◆ **EXERCISE REQUIREMENTS**
Every record listed below should be copied exactly.

************

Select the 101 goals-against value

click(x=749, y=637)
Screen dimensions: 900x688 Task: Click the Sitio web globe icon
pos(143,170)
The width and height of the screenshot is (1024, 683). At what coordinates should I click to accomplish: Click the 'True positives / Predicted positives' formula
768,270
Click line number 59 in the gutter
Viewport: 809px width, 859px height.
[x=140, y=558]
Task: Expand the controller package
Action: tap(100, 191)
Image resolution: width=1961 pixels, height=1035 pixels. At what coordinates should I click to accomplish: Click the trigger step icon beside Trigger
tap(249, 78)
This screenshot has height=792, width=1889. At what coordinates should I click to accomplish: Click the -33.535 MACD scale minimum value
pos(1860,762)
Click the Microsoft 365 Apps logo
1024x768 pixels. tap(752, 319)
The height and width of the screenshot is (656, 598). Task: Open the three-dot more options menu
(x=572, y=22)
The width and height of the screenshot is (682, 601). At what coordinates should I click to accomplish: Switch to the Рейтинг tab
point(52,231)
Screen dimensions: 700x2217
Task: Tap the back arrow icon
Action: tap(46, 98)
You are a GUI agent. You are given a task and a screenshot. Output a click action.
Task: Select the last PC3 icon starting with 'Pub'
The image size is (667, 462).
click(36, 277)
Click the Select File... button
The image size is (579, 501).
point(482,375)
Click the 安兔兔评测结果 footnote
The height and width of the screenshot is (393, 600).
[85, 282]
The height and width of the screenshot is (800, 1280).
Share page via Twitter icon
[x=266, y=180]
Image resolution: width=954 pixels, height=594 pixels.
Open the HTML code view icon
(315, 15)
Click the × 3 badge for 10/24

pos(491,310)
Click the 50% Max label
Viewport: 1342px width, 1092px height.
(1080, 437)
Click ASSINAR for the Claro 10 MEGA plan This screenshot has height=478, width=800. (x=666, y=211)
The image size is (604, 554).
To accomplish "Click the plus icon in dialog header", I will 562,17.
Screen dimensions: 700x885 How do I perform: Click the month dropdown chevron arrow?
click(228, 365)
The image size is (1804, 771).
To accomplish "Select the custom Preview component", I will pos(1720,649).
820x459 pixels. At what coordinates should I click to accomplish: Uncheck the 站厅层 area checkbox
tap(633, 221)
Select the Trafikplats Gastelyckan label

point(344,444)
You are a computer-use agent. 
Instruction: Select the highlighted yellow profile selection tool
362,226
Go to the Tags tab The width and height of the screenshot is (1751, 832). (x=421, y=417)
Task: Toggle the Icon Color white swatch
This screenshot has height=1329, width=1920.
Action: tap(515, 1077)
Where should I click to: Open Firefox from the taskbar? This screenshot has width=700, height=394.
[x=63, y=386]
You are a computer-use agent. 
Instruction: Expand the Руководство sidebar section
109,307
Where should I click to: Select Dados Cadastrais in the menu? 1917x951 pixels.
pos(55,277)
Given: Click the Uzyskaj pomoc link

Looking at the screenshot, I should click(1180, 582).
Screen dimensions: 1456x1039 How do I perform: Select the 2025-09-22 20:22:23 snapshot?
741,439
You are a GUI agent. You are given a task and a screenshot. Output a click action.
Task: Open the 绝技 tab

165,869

************

◆ **ANSWER TO THIS TASK**
Select the 101 goals-against value

click(x=749, y=637)
Screen dimensions: 900x688 Task: Click the Sitio web globe icon
pos(143,170)
The width and height of the screenshot is (1024, 683). At what coordinates should I click to accomplish: Click the 'True positives / Predicted positives' formula
768,270
Click line number 59 in the gutter
Viewport: 809px width, 859px height.
[x=140, y=558]
Task: Expand the controller package
Action: tap(100, 191)
Image resolution: width=1961 pixels, height=1035 pixels. At what coordinates should I click to accomplish: Click the trigger step icon beside Trigger
tap(249, 78)
This screenshot has height=792, width=1889. At what coordinates should I click to accomplish: Click the -33.535 MACD scale minimum value
pos(1860,762)
Click the Microsoft 365 Apps logo
1024x768 pixels. tap(752, 319)
The height and width of the screenshot is (656, 598). Task: Open the three-dot more options menu
(x=572, y=22)
The width and height of the screenshot is (682, 601). At what coordinates should I click to accomplish: Switch to the Рейтинг tab
point(52,231)
Screen dimensions: 700x2217
Task: Tap the back arrow icon
Action: tap(46, 98)
You are a GUI agent. You are given a task and a screenshot. Output a click action.
Task: Select the last PC3 icon starting with 'Pub'
The image size is (667, 462).
click(36, 277)
Click the Select File... button
The image size is (579, 501).
point(482,375)
Click the 安兔兔评测结果 footnote
The height and width of the screenshot is (393, 600).
[85, 282]
The height and width of the screenshot is (800, 1280).
Share page via Twitter icon
[x=266, y=180]
Image resolution: width=954 pixels, height=594 pixels.
Open the HTML code view icon
(315, 15)
Click the × 3 badge for 10/24

pos(491,310)
Click the 50% Max label
Viewport: 1342px width, 1092px height.
(1080, 437)
Click ASSINAR for the Claro 10 MEGA plan This screenshot has height=478, width=800. (x=666, y=211)
The image size is (604, 554).
To accomplish "Click the plus icon in dialog header", I will 562,17.
Screen dimensions: 700x885 How do I perform: Click the month dropdown chevron arrow?
click(228, 365)
The image size is (1804, 771).
To accomplish "Select the custom Preview component", I will pos(1720,649).
820x459 pixels. At what coordinates should I click to accomplish: Uncheck the 站厅层 area checkbox
tap(633, 221)
Select the Trafikplats Gastelyckan label

point(344,444)
You are a computer-use agent. 
Instruction: Select the highlighted yellow profile selection tool
362,226
Go to the Tags tab The width and height of the screenshot is (1751, 832). (x=421, y=417)
Task: Toggle the Icon Color white swatch
This screenshot has height=1329, width=1920.
Action: tap(515, 1077)
Where should I click to: Open Firefox from the taskbar? This screenshot has width=700, height=394.
[x=63, y=386]
You are a computer-use agent. 
Instruction: Expand the Руководство sidebar section
109,307
Where should I click to: Select Dados Cadastrais in the menu? 1917x951 pixels.
pos(55,277)
Given: Click the Uzyskaj pomoc link

Looking at the screenshot, I should click(1180, 582).
Screen dimensions: 1456x1039 How do I perform: Select the 2025-09-22 20:22:23 snapshot?
741,439
You are a GUI agent. You are given a task and a screenshot. Output a click action.
Task: Open the 绝技 tab

165,869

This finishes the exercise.